Backtracking

Backtracking is a class of algorithms for finding solutions to some computational problems, notably constraint satisfaction problems, that incrementally builds candidates to the solutions, and abandons a candidate ("backtracks") as soon as it determines that the candidate cannot possibly be completed to a valid solution.[1]

The classic textbook example of the use of backtracking is the eight queens puzzle, that asks for all arrangements of eight chess queens on a standard chessboard so that no queen attacks any other. In the common backtracking approach, the partial candidates are arrangements of k queens in the first k rows of the board, all in different rows and columns. Any partial solution that contains two mutually attacking queens can be abandoned.

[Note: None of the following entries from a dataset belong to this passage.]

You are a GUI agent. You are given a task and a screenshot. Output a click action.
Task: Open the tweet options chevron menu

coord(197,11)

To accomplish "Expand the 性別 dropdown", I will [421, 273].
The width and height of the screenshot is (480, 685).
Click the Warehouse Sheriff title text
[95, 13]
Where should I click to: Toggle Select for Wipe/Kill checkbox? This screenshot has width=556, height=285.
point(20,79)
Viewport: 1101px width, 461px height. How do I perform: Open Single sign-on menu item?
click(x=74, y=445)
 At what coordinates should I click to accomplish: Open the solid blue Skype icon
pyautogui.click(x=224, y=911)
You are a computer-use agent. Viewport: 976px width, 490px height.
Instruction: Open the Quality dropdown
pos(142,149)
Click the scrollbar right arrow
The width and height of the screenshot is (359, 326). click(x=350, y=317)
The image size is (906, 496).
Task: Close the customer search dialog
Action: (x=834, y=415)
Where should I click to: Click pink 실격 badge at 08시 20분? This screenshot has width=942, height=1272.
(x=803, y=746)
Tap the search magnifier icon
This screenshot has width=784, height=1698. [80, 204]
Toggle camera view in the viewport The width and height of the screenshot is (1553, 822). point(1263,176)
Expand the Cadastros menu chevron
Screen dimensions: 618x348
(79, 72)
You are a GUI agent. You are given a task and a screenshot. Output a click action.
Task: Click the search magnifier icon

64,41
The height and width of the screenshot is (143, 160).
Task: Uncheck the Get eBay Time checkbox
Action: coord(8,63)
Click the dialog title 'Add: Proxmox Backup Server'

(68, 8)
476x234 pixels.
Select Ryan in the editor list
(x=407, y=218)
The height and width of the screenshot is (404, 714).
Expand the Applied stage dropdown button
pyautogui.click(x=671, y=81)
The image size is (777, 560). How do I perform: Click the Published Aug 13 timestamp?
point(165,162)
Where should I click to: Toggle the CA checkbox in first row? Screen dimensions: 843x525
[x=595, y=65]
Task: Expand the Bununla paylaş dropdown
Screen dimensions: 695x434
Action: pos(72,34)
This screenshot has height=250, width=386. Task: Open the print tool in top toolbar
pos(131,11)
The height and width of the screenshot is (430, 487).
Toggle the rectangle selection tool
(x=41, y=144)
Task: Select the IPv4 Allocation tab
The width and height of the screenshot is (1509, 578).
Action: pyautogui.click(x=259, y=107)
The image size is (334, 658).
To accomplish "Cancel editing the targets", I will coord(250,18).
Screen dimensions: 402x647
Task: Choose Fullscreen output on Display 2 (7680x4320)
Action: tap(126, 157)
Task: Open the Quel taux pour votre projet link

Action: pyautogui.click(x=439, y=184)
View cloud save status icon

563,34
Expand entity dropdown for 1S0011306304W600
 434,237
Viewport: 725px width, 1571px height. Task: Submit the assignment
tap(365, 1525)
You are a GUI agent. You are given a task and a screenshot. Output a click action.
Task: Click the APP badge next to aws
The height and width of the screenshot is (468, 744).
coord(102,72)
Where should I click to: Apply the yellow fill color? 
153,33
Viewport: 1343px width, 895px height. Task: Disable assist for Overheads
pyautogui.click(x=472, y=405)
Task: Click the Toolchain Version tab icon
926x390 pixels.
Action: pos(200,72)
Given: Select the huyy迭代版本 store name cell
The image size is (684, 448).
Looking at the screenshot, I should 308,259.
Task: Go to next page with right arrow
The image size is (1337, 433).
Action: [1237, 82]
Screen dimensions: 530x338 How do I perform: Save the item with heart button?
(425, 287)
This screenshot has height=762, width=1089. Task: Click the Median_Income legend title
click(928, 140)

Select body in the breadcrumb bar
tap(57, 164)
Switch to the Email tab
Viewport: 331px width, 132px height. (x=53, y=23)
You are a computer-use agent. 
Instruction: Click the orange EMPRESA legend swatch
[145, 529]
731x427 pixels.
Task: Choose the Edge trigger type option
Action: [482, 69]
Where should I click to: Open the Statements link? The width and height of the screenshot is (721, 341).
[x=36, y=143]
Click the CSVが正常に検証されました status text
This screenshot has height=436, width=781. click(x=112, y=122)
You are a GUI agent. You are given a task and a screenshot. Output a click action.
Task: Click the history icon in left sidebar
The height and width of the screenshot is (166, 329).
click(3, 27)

Backtracking can be applied only for problems which admit the concept of a "partial candidate solution" and a relatively quick test of whether it can possibly be completed to a valid solution. It is useless, for example, for locating a given value in an unordered table. When it is applicable, however, backtracking is often much faster than brute-force enumeration of all complete candidates, since it can eliminate many candidates with a single test.

Backtracking is an important tool for solving constraint satisfaction problems,[2] such as crosswords, verbal arithmetic, Sudoku, and many other puzzles. It is often the most convenient technique for parsing,[3] for the knapsack problem and other combinatorial optimization problems. It is also the program execution strategy used in the programming languages Icon, Planner and Prolog.

Backtracking depends on user-given "black box procedures" that define the problem to be solved, the nature of the partial candidates, and how they are extended into complete candidates. It is therefore a metaheuristic rather than a specific algorithm – although, unlike many other meta-heuristics, it is guaranteed to find all solutions to a finite problem in a bounded amount of time.

The term "backtrack" was coined by American mathematician D. H. Lehmer in the 1950s.[4] The pioneer string-processing language SNOBOL (1962) may have been the first to provide a built-in general backtracking facility.

  1. ^ Gurari, Eitan (1999). "CIS 680: DATA STRUCTURES: Chapter 19: Backtracking Algorithms". Archived from the original on 17 March 2007.
  2. ^ Biere, A.; Heule, M.; van Maaren, H. (29 January 2009). Handbook of Satisfiability. IOS Press. ISBN 978-1-60750-376-7.
  3. ^ Watson, Des (22 March 2017). A Practical Approach to Compiler Construction. Springer. ISBN 978-3-319-52789-5.
  4. ^ Rossi, Francesca; van Beek, Peter; Walsh, Toby (August 2006). "Constraint Satisfaction: An Emerging Paradigm". Handbook of Constraint Programming. Amsterdam: Elsevier. p. 14. ISBN 978-0-444-52726-4. Retrieved 30 December 2008.